> _Document excerpt_:
####################
The palace was built by King Abdulaziz outside the walled town of Riyadh, being the first major expansion of the city in the twentieth century. Construction was started in 1936 and partly finalized in 1938. It was fully completed in 1945. The construction was supervised by builder Ibn Qabba, but the King also personally involved in the construction process. The palace was intended to be a family residence and court for the king. With the construction of the palace three novel technologies were introduced to the Saudi society: the use of the automobiles as means of transportation, electricity by means of generators and water closets with drainage systems. In order to connect the palace with the city center a concrete road was constructed which was also new in the city. In 1939 electricity, lighting, fans, limited air-conditioning, a central water supply and lavatories were added by the Aramco technicians to the palace.

The king left his former court in Masmak fort when the construction was finished, and used the palace as his residence and court from 1938 until his death in 1953. One of his wives, Hussa bint Ahmed Al Sudairi, also moved with him to the palace in 1938. Another palace, Addeera, was also used as a royal residence.

During the reign of King Abdulaziz Murabba Palace witnessed many official visits and sign of various agreements. A lift was installed into the Murabba Palace in the late 1940s when the king had difficulty in climbing the stairs due to advanced arthritis. It was the first lift in Saudi Arabia. The king appointed one of his sons, Prince Mansour, as emir of the palace.

King Abdulaziz's successor, King Saud, also used the palace for official activities. For instance, he inaugurated the council of ministers with a ceremony in the Murabba Palace on 7 March 1954.

==Location==
The Murabba palace is situated two kilometers north of the old city of Riyadh, and its total area was over 16 hectares. The area of the palace was later expanded to 30 hectares. In a study dated 2021 the size of the palace is cited as 9,844.64 m^{2}.

The palace is located about half a mile from Masmak fort. The area of the palace was called Murabba Al Sufyan. In the south of the palace there are gardens, and the Batha valley is situated in the east. Wadi Abu Rafie is in the west, and small hills lie on the north of the palace.
####################
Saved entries
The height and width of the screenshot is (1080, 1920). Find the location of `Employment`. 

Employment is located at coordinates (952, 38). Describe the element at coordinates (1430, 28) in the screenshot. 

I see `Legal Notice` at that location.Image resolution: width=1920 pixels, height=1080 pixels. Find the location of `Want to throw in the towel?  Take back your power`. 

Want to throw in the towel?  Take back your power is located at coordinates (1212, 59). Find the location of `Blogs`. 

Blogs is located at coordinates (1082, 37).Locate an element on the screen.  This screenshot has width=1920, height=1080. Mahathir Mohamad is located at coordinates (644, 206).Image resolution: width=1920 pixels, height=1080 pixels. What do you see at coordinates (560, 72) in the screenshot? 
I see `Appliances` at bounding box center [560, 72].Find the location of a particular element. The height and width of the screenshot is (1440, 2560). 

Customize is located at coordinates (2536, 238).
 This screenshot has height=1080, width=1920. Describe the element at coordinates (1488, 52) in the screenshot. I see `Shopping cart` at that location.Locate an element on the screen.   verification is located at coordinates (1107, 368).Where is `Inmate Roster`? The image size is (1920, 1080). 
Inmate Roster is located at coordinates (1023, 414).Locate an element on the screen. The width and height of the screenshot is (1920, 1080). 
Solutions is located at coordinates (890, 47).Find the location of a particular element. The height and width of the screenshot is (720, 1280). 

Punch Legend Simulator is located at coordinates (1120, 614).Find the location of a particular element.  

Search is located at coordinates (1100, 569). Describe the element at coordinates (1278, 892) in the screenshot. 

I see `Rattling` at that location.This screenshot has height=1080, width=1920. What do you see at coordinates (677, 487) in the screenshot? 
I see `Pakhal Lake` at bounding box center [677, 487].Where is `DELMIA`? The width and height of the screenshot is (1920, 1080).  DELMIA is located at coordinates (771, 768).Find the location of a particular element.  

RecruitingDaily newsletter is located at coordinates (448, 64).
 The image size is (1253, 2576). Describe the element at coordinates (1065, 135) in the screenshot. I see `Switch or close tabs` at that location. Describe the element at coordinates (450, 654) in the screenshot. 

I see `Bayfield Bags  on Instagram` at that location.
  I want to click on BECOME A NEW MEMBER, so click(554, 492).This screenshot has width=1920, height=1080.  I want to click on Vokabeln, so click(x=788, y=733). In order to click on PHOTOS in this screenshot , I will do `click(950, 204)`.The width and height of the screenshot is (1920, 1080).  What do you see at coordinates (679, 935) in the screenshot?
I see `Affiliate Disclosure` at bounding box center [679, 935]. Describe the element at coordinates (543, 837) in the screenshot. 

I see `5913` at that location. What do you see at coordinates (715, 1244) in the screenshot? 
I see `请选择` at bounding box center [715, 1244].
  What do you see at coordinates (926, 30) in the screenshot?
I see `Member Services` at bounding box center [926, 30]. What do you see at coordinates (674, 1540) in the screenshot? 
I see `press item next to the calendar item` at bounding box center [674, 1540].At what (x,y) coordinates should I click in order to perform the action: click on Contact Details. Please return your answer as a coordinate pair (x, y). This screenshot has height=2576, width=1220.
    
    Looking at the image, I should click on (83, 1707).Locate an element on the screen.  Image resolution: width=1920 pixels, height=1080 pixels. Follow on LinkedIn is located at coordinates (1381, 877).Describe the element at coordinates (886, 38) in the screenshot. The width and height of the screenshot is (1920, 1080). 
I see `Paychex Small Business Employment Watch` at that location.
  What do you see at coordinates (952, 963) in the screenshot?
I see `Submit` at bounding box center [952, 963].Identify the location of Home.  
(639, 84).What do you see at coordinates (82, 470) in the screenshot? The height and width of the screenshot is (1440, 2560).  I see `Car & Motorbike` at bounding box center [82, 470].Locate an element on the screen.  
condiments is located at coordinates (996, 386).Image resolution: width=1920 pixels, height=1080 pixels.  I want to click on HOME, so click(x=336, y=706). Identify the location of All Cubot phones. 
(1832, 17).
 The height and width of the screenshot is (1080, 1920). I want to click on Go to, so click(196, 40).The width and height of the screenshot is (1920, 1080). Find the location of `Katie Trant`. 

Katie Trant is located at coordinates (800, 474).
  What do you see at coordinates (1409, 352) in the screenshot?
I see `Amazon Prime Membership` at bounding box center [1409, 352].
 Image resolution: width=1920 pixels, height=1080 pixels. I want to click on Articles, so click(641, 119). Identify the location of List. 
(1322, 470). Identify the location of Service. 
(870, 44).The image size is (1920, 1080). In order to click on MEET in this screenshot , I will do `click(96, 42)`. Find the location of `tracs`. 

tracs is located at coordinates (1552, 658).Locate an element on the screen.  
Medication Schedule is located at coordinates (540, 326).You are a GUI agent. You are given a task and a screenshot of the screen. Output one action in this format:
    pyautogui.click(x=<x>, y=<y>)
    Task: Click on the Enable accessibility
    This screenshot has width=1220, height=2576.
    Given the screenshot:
####################
> _Exercise instructions_:
[A] In the passage on Murabba Palace, in what year was the palace fully completed?
[B] List everything that the passage on Murabba Palace says Aramco technicians added to the palace in 1939.
[C] Carry the passage on Murabba Palace forward from its last sentence.

> _Written responses_:
[A] 1945

[B] Electricity, lighting, fans, limited air-conditioning, a central water supply, and lavatories.

[C]
Murabba Palace is very close to Al Shamsia mansion which was the residence of Saud Al Kabeer and his wife Noura bint Abdul Rahman, elder sister of King Abdulaziz. In the 1950s the Murabba Palace was connected to Al Nasriyah Farm which is in fact a rural palace in the west of old Riyadh through a stone road.

==Layout and style==
The building is a complex of palaces used for different purposes, housing two stories with 32 rooms. Overall shape of the building is cubic. It is made up of residential buildings, service facilities and the diwan of the king. These buildings are surrounded by a courtyard. A huge brick wall also surrounds the palace, and there are nine gates. The main gate was originally on the west side, but, later the gate on the southern side was used as main entrance which allowed a short link to the nearby mosque.

The upper floor of the building used for court of the king included audience hall, offices of administrative affairs, communications and guest chambers. The ground floor housed the offices for palace utilities, security and administration.

The building has a plain style and reflects the general features of the traditional Najdi architecture. It also reflects the general characteristics of Najd's urban pattern, namely solid masses, covered streets, and the integration of courtyards. The palace was built mainly by bricks, indigenous stones, tamarisk trunk and palm-leaf stalks. The walls of the building were made by straw reinforced adobe, and have engraved ornaments on coating. Local acacia with palm frond matts was used for the ceiling of the palace. The wood beams supporting the ceiling have decorations with yellow, red, and black geometric patterns.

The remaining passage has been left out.